## Excerpted passage
------------------------------------------------------------------------

Notes: ECON 101A / Microeconomics

23 minute read


These notes are for the Spring 2021 version of Economics 101A: Microeconomic Theory. I did not go to lecture, so these may not reflect the content on the test. The notes are based on the 12th edition of Microeconomic Theory by Nicholson and Snyder.

Midterm 1


The ceteris paribus assumption restricts the forces at play. In economics, controlled experiments are usually impossible to conduct, so statistical methods are used to control for other factors.

Factors that are outside of a decisionmaker’s control, such as prices, are called exogenous variables. Factors within their control, such as quantity bought, are called endogenous variables. Often, we want to study the effect of changing an exogenous variable.

Economic actors are assumed to be optimizers. It helps to create solvable models and the assumption has some empirical validity.

------------------------------------------------------------------------

## Recorded information
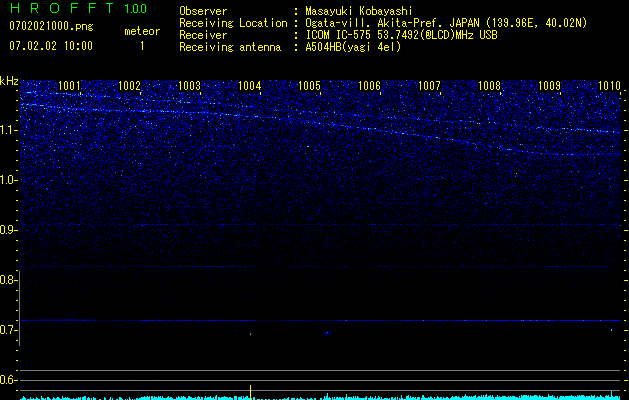Select the 0.7 frequency axis label
The height and width of the screenshot is (400, 629).
[x=9, y=330]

------------------------------------------------------------------------

## To do
1 > Could you reproduce the microeconomics notes word for word, starting with "Factors that are" and going on through "some empirical validity."?
2 > Can you pick up the microeconomics notes after their final sentence and keep writing them?

## Solved tasks
1 >
Factors that are outside of a decisionmaker’s control, such as prices, are called exogenous variables. Factors within their control, such as quantity bought, are called endogenous variables. Often, we want to study the effect of changing an exogenous variable.

Economic actors are assumed to be optimizers. It helps to create solvable models and the assumption has some empirical validity.

2 >
Economists disagree over the positive-normative distinction. Some economists believe in pure positive analysis, where economics should only describe events. Others believe that economics is inevitably laden with views on ethics, morality, and fairness.

Originally, economists like Adam Smith struggled with the water-diamond paradox. Water, imminently useful, was cheap. Diamonds, which had little practical use, were expensive. The marginal revolution resolved this paradox. Prices reflect the marginal evaluations of demanders and producers. Water is cheap because it has little marginal value and a low cost of production. Diamonds are expensive because they have high marginal value and a high cost of production.

The production possibility frontier is models tradeoffs between two goods. Because of scarcity, producing good A imposes an opportunity cost in terms of good B.

Modern developments include mathematical foundations sophisticated models of markets, incorporation of uncertainty and information, and the study of behavioral economics. Computers now enable researchers to leverage large amounts of real world data to test models.


To maximize a function \(f\), we must have \(f'(x^*) = 0\) and \(f''(x^*) < 0\).

Elasticity between two goods \(x\) and \(y\) is defined as \(e_{y, x} = \frac{\frac{\delta y}{y}}{\frac{\delta x}{x}} = \frac{dy(x)}{dx} \frac{x}{y}\).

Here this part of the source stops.